The Growth and Valuation Disconnect

When you look at investing in the most basic way, it always comes down to risk versus return. Generally over a long period of time, if you’re willing to take more risk, then you’ll have the potential for a higher return. That’s the whole idea of risk after all. If it works out, then a lot of money will be made. If it doesn’t, well, money will be lost. When things are going well, investors tend to forget that fundamentals, just like everything else in life, are cyclical. There is always risk of loss.
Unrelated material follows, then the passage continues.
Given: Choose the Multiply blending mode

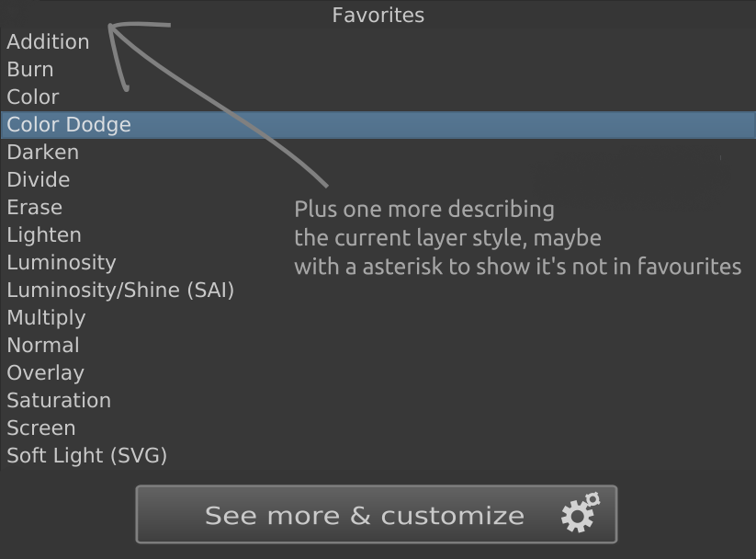Looking at the screenshot, I should click(x=46, y=318).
So if a company is doing well and growing its sales and earnings, investors feel more comfortable paying more money for each unit of those sales and earnings. In the investing world we refer to this as a “multiple”. Higher growth generally affords higher multiples. On the other hand, when a company’s fundamentals (business results) are moving in the wrong direction, investors usually aren’t willing to pay as much for each unit of production. For example, if a company is growing sales at 20% each year, an investor may be willing to pay 4 times sales (on a per share basis), whereas for a company growing sales at 5% each year that same investor may only be willing to pay 1 times sales. In theory, the company growing sales at 20% will eventually return enough cash flow to the investor to be equal to, if not better than, the cheaper more stable 5% growth investment. The important concept here is that the multiple or valuation should always reflect the growth prospects of the underlying investment.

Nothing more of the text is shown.